The research team ran several executions, with varying initial conditions, to get an idea of the variety of outcomes these collisions could produce. To be a realistic solution, collisions need to produce a system with the right angular momentum, the right mass, and a chemistry that matches what we know of the distribution of elements in the two bodies. The latter condition includes things like an iron-rich core on Earth, excess iron oxide on the moon, and similar isotope ratios.

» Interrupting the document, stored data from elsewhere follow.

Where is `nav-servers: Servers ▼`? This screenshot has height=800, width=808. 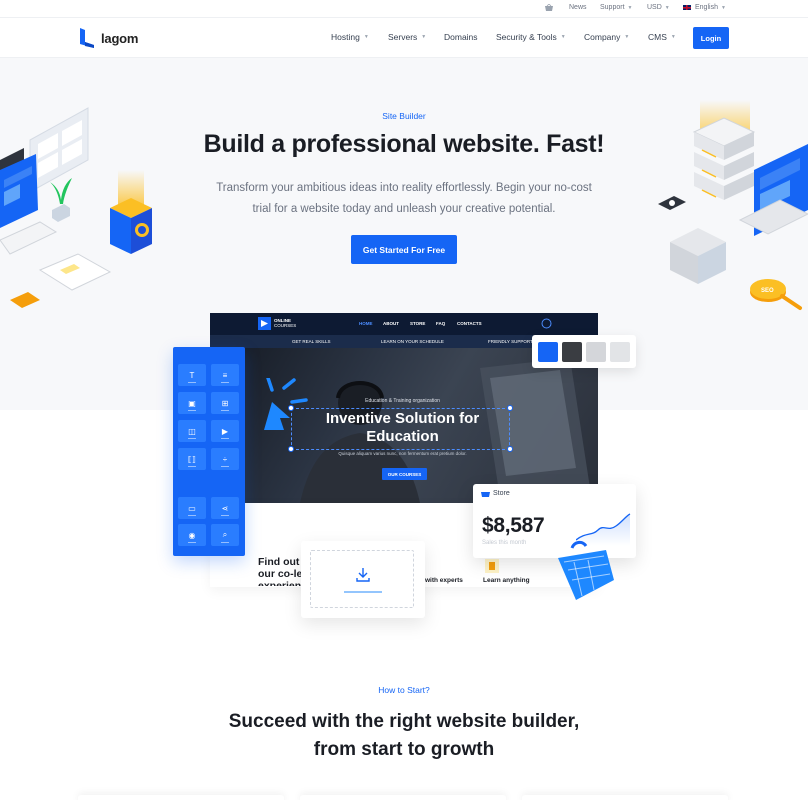 nav-servers: Servers ▼ is located at coordinates (407, 37).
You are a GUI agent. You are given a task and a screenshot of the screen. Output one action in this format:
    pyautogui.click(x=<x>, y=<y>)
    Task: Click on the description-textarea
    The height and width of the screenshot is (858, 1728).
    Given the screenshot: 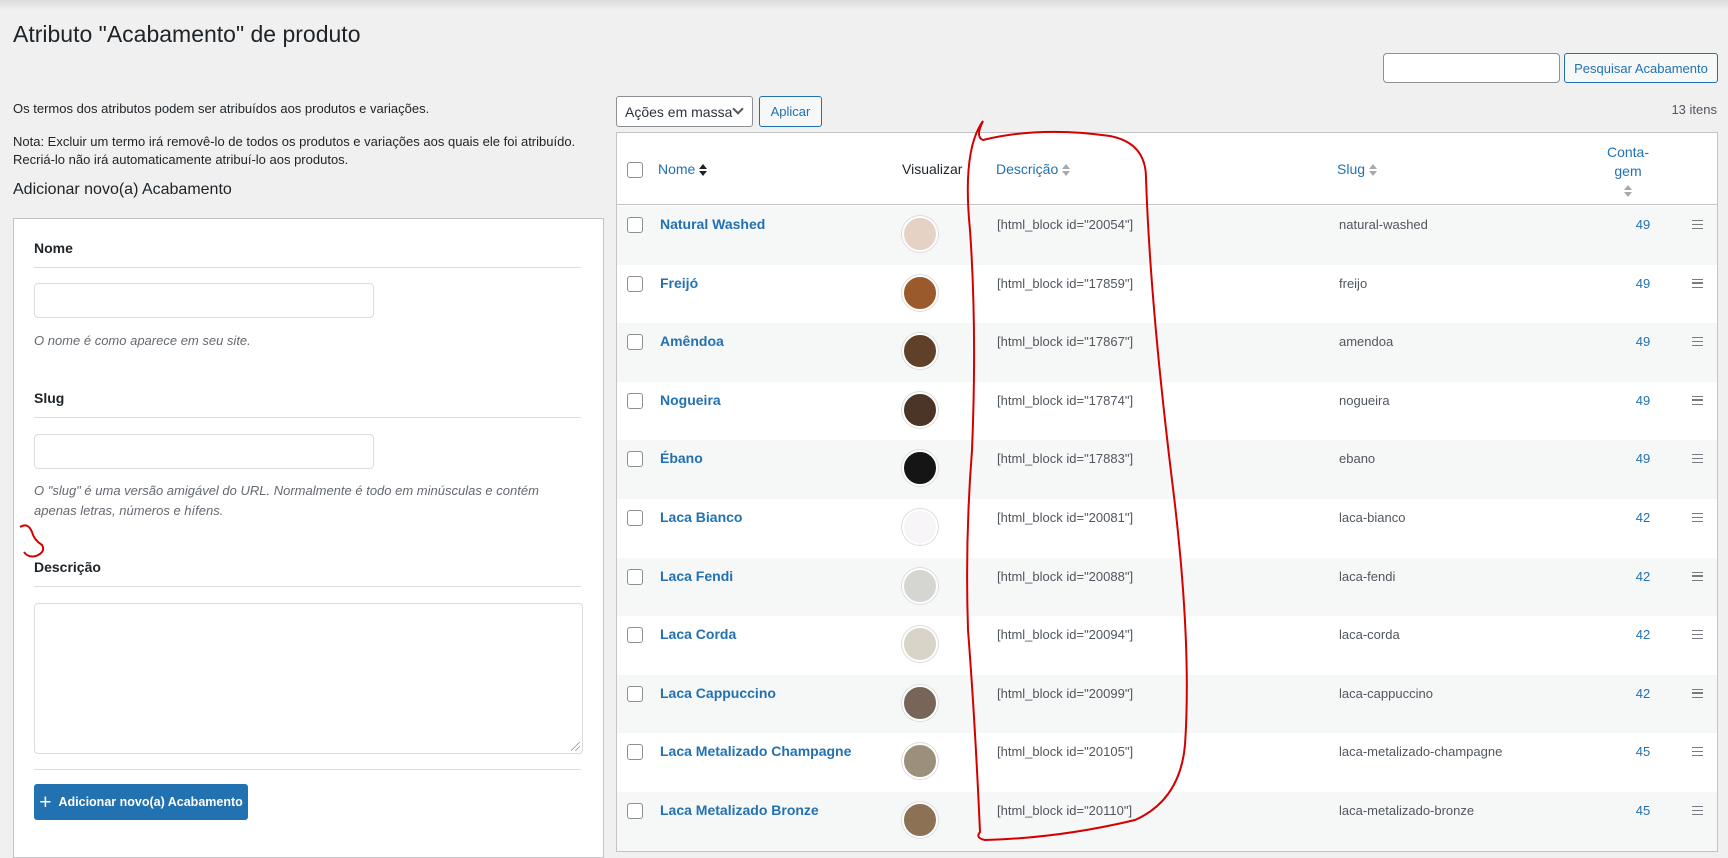 What is the action you would take?
    pyautogui.click(x=308, y=678)
    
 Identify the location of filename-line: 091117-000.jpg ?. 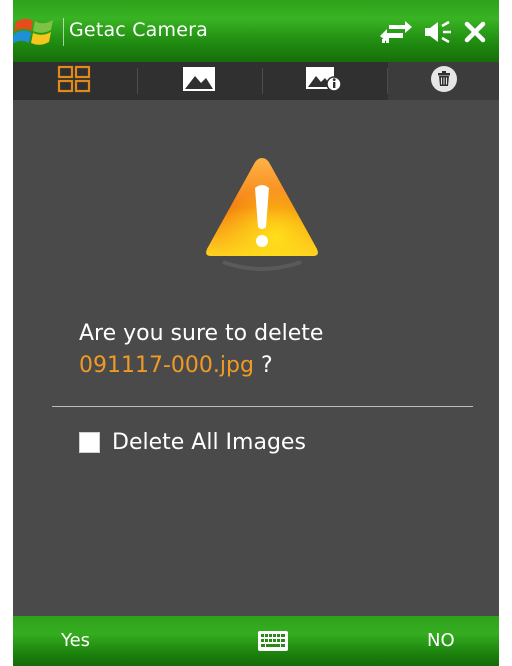
(201, 366).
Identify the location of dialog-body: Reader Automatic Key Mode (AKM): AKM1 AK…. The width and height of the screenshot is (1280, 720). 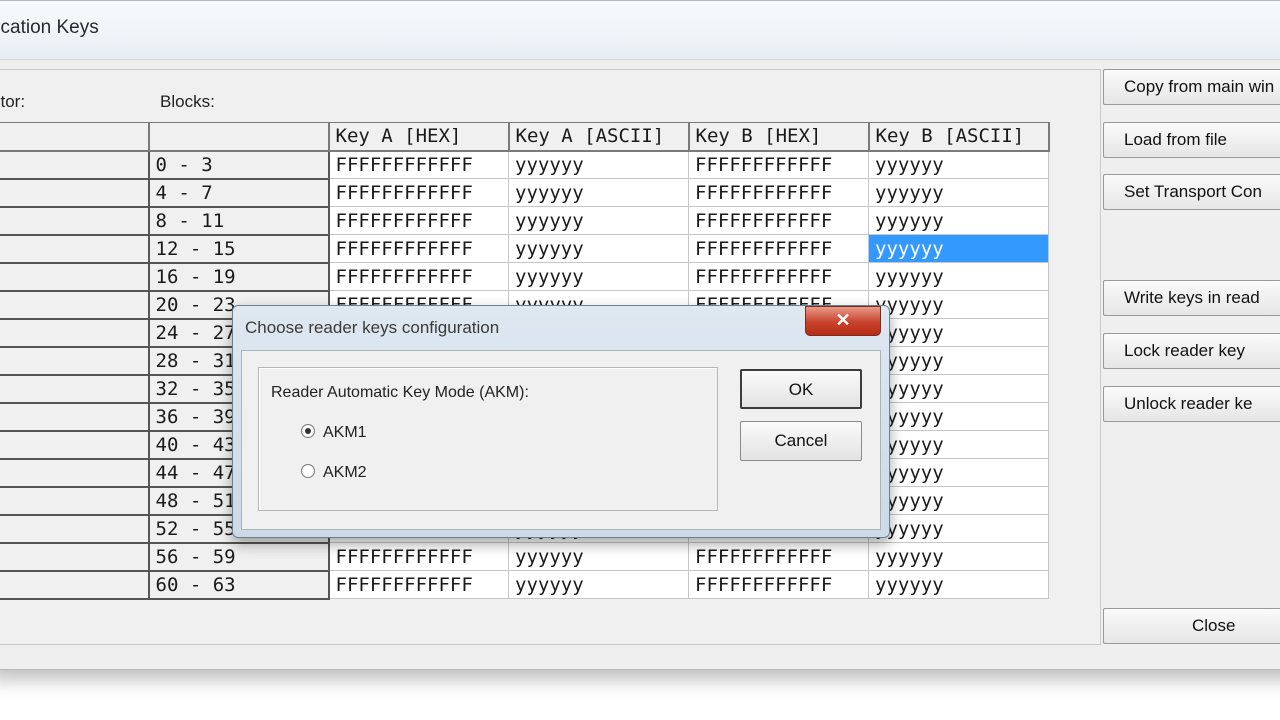
(561, 440).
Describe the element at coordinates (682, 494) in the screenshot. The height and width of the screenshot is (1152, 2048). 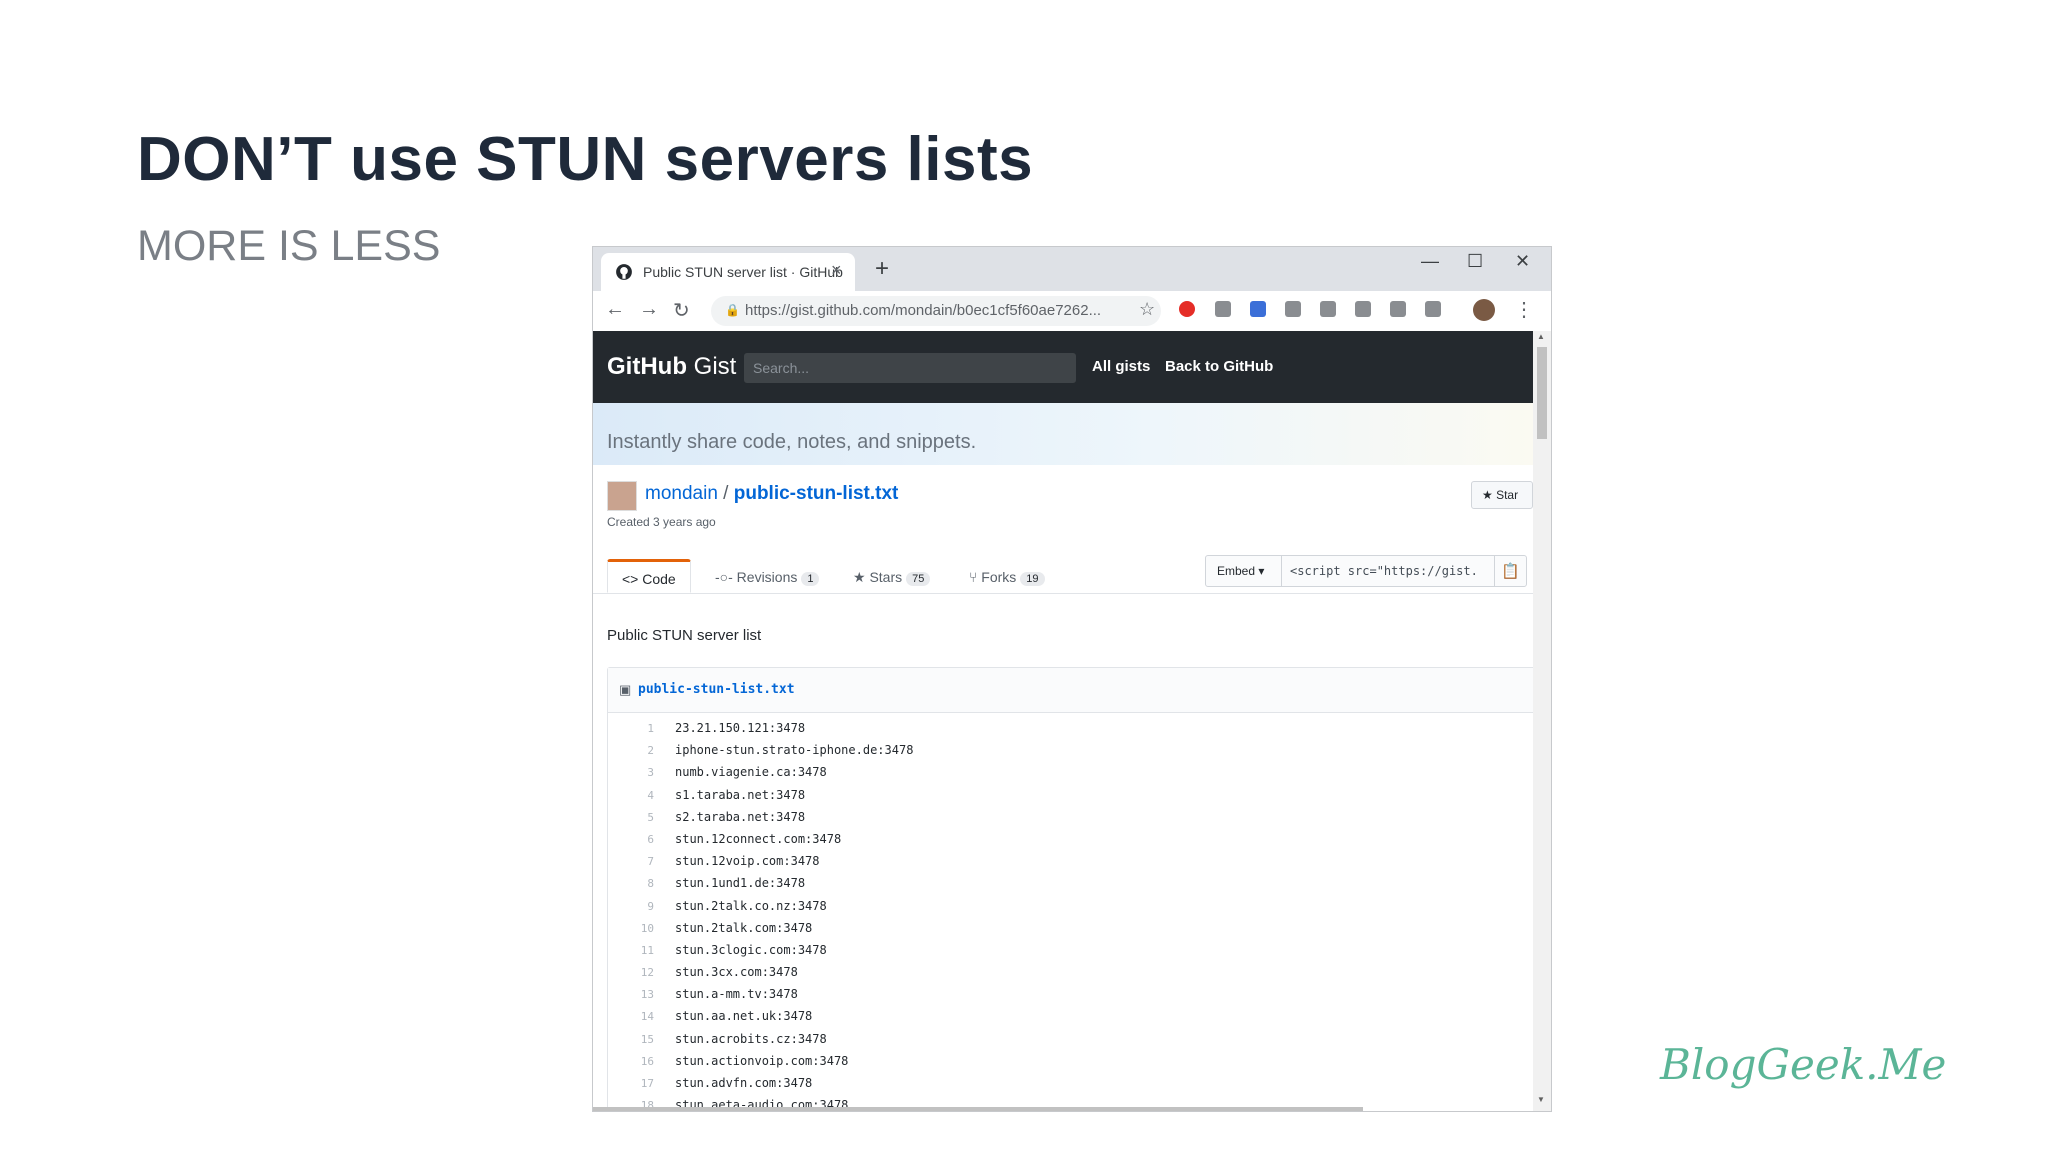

Two of these are no problems. Most collisions wipe out most of the metal iron on Earth, and all of them produced the correct angular momentum in the final system. This means that a huge variety of conditions is consistent with these physical constraints in the model. Less limiting was the mass, where the results ranged from about half the mass of the Moon to 1.4 times the mass of the Moon. Typically, you get a larger disk of debris if the collision is oblique and with a slower speed, which limits the conditions of the collision.
But a fundamental difference in the simulations was the presence of an ocean of magma. The simulations showed that the presence of the magma ocean causes a dramatic change in the warming of the shock that occurs in the collision. If the magma ocean is deeper than 500 km, much of the ocean is put into orbit. This is partly because the hot magma ocean is heated most efficiently by the collision. Once more of the proto Earth is placed in orbit, a higher fraction of the Moon ends up being composed of this material – or, more specifically, the material of the magma ocean.
The largest fraction of material on the proto Earth means that the Moon formed with an isotopic fraction similar to that of Earth. In addition, iron oxide has a relatively low melting point, which should place more in the magmatic ocean. This explains the Moon's relative abundance of this material. Having more of the Moon originated in the proto Earth means that the constraints on the object that collided with it are not so rigid. As a result, the researchers suggest that the impactor could have originated from two different classes of starting material, rather than the same material that the Earth formed.
So the new idea seems to take the dominant explanation for the Moon's formation – a gigantic impact – and refines it a bit. In doing so, it corrects some of the inconsistencies between existing impact models and the data we have developed over the past few decades. In many ways this provides a prime example of how science normally operates: instead of discarding ideas when they do not match reality, scientists often refine ideas by adjusting them to better match the data.
Natural Geosciences, 2019. DOI: 10.1038 / s41561-019-0354-2 (About DOIs).